> **WHAT THIS TASK INVOLVES**
Copy the listing below word for word, beginning at the line containing "Click the Effacer delete icon" and continuing through the end of the listing. Leave the pictures out of your copy.

> **EXERCISE INPUT**
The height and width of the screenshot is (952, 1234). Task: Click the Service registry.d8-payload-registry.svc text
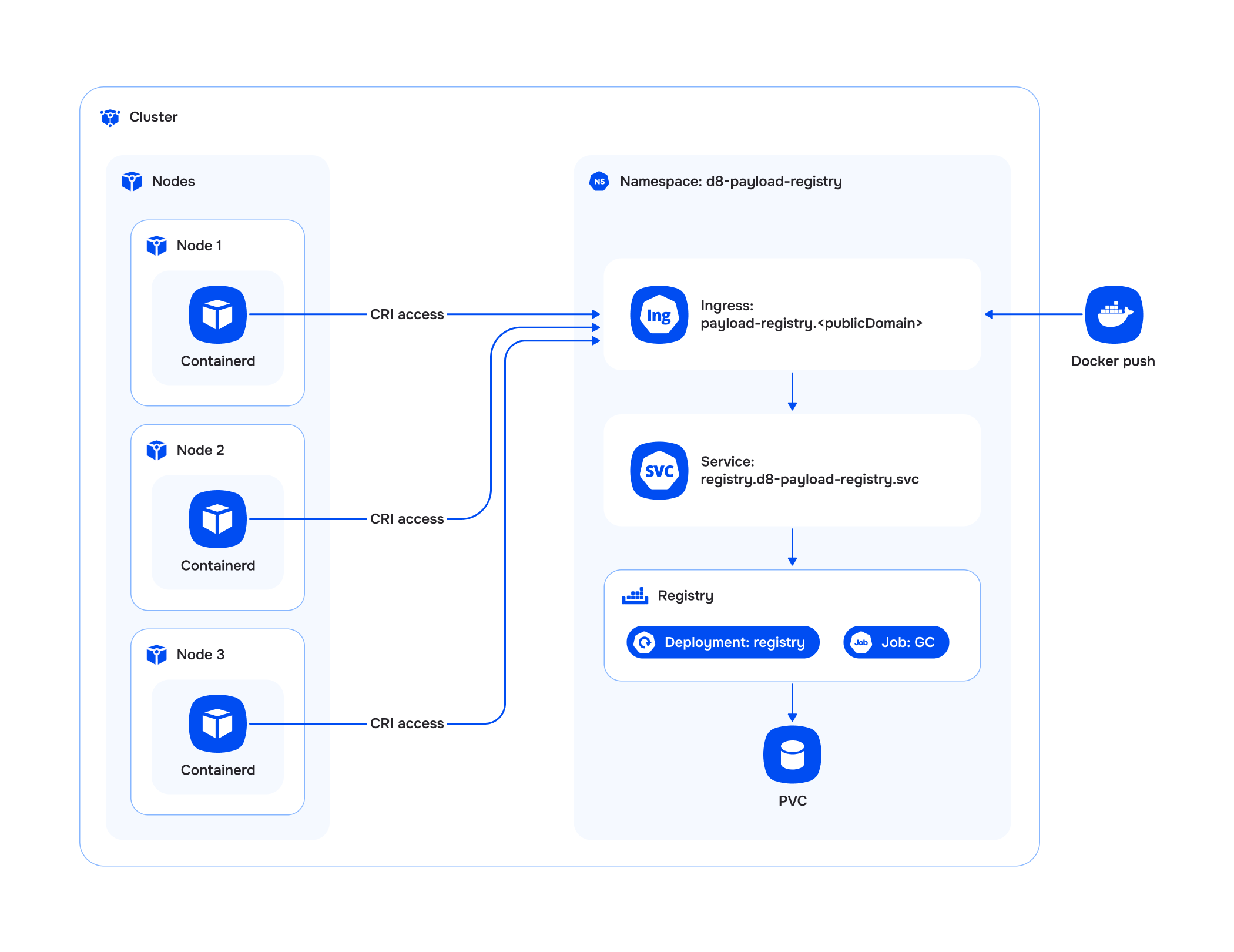(809, 480)
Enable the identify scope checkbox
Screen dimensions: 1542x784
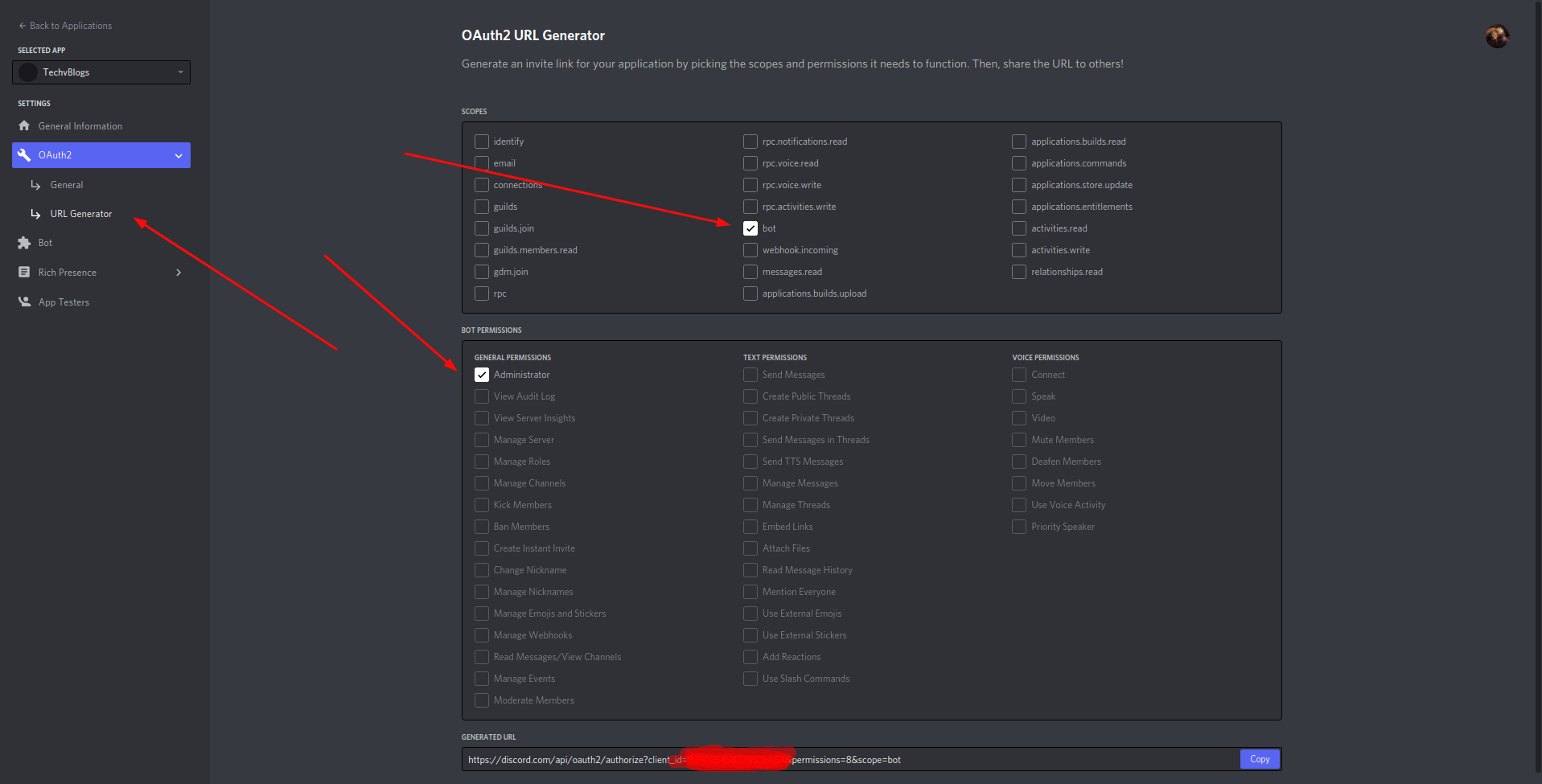point(481,141)
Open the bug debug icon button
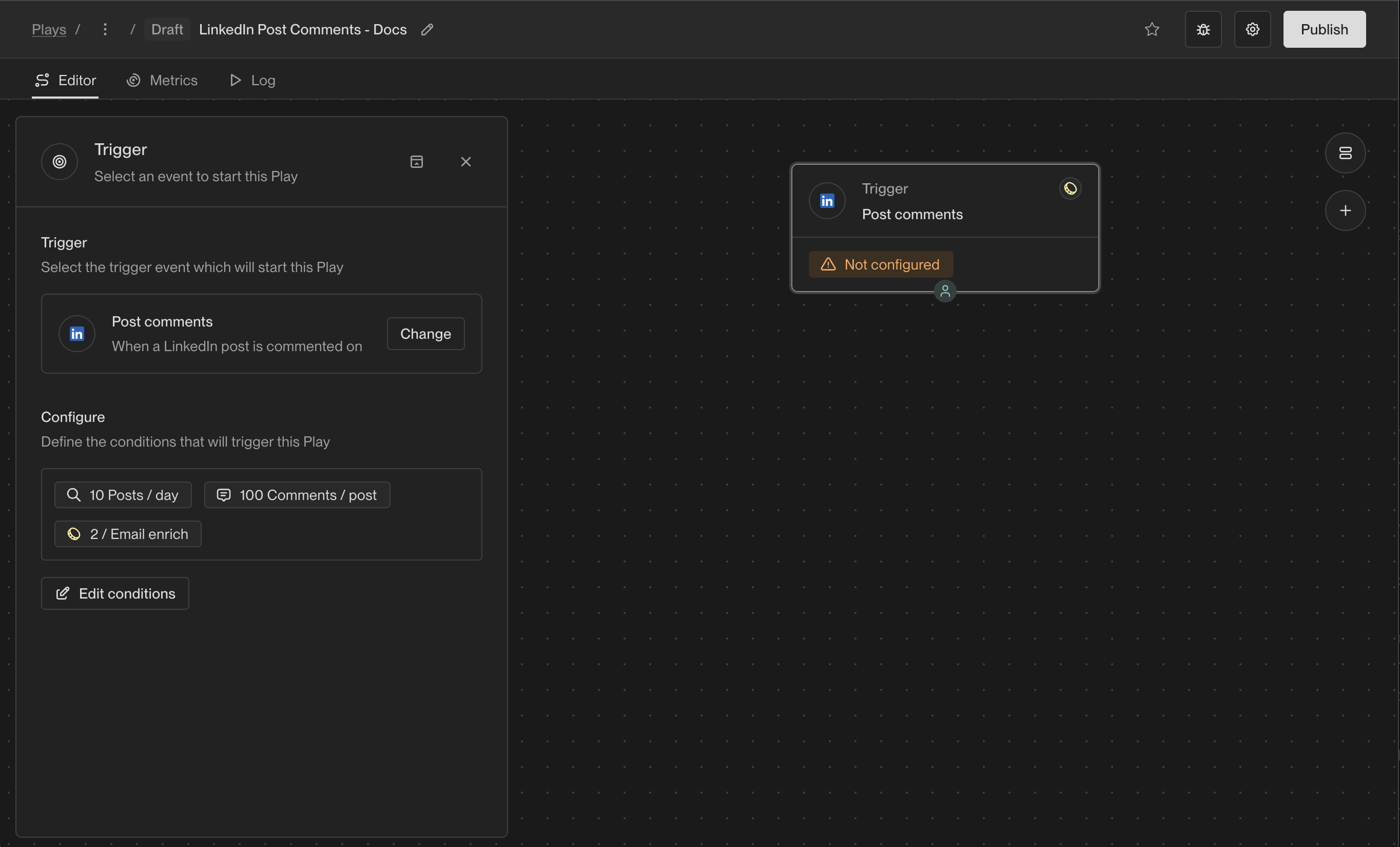Image resolution: width=1400 pixels, height=847 pixels. point(1203,29)
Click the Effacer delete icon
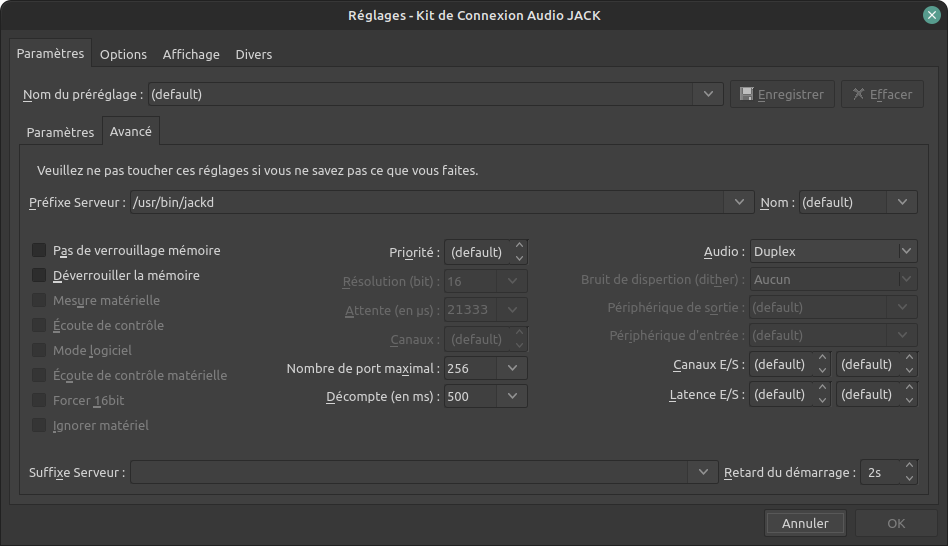This screenshot has height=546, width=948. coord(858,94)
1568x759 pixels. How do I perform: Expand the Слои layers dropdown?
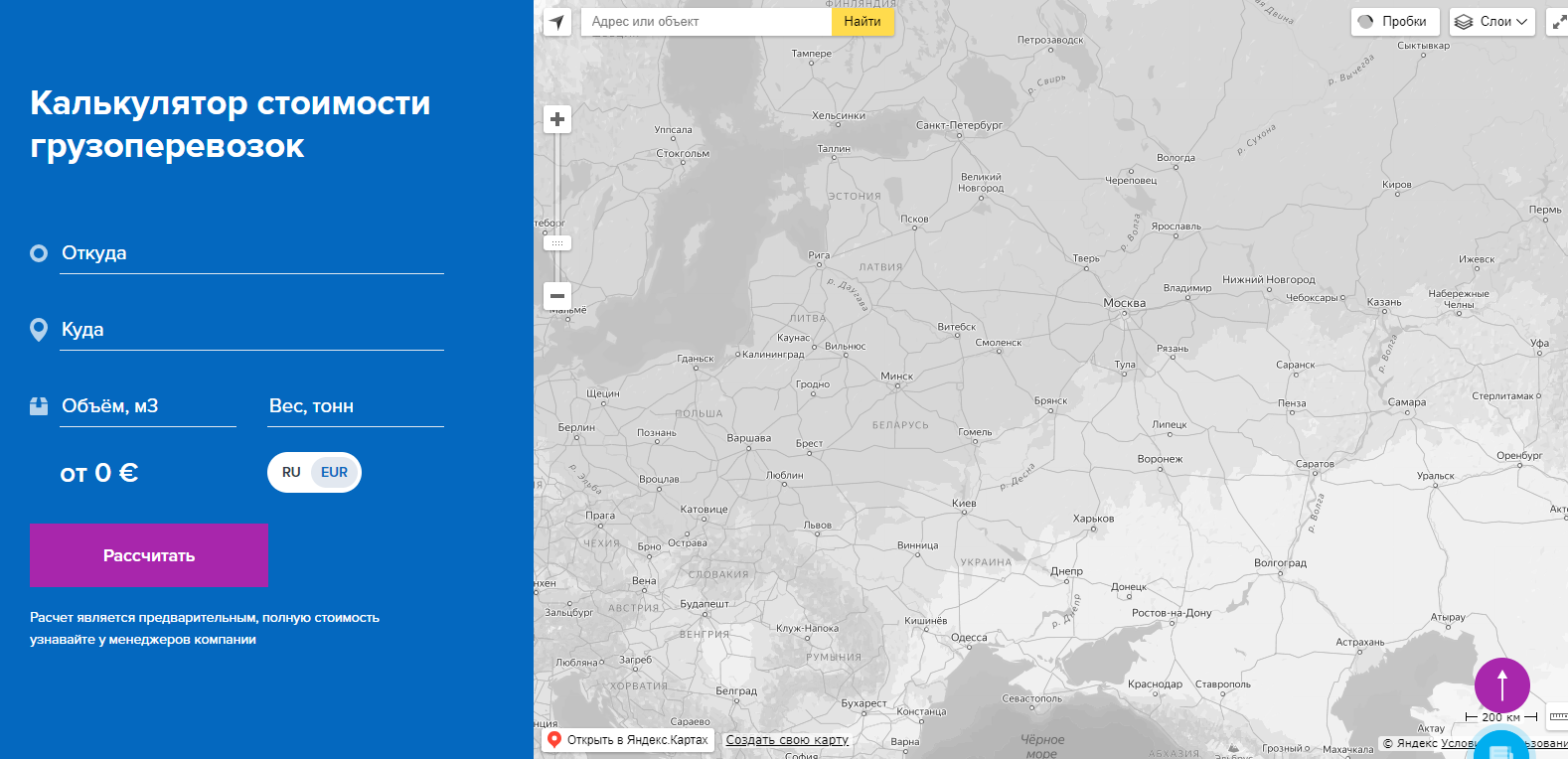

> **TASK SOLUTION**
Click the Effacer delete icon
This screenshot has height=546, width=948. coord(858,94)
1568x759 pixels. How do I perform: Expand the Слои layers dropdown?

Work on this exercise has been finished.